§ Supplied material
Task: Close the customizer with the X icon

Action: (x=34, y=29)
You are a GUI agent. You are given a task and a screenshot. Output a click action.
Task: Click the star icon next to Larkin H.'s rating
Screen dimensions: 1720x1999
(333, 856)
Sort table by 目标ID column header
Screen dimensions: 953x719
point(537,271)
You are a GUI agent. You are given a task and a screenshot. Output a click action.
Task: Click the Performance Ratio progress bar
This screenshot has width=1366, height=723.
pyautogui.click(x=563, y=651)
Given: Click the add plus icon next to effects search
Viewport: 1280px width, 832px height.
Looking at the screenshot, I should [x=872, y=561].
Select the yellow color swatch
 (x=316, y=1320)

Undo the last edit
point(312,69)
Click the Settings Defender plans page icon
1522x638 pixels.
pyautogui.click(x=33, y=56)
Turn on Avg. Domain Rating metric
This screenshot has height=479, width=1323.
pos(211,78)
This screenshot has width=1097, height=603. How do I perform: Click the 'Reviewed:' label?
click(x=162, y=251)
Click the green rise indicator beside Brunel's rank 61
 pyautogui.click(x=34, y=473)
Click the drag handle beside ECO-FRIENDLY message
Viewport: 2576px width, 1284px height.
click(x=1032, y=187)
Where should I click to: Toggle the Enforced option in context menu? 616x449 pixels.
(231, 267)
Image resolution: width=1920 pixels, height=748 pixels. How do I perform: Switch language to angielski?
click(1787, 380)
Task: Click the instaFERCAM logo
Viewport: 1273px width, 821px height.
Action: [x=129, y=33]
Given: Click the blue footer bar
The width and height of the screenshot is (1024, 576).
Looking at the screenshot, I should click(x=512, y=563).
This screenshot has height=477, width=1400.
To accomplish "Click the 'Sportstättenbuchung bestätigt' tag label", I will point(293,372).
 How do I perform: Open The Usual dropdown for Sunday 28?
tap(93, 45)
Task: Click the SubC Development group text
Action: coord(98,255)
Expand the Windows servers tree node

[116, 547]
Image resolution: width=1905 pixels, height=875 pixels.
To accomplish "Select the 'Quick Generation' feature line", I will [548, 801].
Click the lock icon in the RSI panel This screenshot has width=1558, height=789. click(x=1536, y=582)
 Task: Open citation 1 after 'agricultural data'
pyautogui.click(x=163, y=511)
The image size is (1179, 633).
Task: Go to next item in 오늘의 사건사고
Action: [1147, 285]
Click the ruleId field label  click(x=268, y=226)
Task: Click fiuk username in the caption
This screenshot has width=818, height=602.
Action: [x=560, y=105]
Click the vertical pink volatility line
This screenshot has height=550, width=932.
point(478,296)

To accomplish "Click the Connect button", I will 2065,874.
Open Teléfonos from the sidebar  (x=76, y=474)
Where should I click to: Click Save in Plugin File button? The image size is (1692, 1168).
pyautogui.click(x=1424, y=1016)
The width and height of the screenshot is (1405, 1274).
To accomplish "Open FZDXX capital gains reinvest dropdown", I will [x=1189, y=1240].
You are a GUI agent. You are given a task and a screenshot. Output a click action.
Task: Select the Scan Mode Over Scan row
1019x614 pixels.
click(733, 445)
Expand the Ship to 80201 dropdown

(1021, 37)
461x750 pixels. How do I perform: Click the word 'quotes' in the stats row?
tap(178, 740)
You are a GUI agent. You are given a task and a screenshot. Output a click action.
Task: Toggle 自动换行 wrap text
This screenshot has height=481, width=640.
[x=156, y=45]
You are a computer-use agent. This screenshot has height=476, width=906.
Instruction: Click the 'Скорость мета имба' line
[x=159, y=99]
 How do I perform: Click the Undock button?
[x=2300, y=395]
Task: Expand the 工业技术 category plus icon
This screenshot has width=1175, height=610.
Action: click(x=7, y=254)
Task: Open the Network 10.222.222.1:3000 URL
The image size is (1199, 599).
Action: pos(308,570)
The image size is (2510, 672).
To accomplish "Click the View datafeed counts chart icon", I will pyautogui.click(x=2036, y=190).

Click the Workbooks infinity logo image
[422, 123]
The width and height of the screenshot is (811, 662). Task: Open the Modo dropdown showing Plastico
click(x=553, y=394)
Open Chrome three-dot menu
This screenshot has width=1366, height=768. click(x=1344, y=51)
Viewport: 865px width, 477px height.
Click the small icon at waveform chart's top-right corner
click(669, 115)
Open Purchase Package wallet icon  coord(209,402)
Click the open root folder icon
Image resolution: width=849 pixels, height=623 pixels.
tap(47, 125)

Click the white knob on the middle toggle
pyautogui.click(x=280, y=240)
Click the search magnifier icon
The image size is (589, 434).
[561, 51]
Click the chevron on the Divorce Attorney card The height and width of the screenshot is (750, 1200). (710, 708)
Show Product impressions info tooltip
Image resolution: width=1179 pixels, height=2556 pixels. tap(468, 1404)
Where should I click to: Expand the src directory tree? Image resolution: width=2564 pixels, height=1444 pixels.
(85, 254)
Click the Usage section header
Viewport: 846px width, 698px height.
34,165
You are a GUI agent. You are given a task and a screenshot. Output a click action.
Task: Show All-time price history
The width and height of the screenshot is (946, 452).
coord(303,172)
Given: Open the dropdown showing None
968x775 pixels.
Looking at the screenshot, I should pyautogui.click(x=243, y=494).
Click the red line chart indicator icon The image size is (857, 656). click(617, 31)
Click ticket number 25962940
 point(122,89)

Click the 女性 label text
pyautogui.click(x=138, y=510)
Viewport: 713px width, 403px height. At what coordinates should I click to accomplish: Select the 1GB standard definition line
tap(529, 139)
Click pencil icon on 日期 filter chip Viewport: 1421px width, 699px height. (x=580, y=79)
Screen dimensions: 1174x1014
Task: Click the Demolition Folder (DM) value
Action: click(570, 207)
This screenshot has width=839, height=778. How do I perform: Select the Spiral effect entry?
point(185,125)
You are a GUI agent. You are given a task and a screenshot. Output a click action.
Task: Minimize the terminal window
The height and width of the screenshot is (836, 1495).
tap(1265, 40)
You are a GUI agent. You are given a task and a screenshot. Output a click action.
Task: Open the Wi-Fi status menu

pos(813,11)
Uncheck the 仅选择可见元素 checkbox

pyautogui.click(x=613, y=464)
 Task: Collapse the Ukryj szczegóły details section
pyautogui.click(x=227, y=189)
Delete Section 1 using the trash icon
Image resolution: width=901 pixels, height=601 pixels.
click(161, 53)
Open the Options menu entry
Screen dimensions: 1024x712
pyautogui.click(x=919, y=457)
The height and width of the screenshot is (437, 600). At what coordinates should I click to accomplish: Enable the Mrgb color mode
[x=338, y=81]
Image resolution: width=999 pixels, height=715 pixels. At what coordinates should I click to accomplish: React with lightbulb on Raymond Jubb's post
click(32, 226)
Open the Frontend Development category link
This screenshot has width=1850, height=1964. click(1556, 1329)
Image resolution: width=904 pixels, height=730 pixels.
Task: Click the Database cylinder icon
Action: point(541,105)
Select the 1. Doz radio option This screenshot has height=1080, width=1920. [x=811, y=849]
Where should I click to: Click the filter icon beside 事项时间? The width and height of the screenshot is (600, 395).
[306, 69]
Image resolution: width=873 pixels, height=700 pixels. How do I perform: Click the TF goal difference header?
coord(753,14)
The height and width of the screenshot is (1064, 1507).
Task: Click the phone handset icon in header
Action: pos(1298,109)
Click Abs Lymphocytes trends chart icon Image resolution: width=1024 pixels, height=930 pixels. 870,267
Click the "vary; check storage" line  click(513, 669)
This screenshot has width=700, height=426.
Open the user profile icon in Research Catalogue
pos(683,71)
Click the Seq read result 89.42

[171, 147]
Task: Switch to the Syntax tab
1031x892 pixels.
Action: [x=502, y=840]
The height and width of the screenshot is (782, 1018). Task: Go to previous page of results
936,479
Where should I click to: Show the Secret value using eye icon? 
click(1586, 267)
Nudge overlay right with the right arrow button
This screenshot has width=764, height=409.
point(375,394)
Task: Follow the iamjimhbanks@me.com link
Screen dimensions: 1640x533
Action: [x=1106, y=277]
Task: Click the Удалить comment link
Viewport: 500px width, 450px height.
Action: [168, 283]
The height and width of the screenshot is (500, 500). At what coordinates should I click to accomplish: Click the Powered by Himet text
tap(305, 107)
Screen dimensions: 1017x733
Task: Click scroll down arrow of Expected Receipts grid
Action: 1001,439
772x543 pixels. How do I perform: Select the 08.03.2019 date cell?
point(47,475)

§ Problem to work on
Copy out each line from the listing that contains the string "plus".

§ Written response
Given: Click the add plus icon next to effects search
Task: Expand the 工业技术 category plus icon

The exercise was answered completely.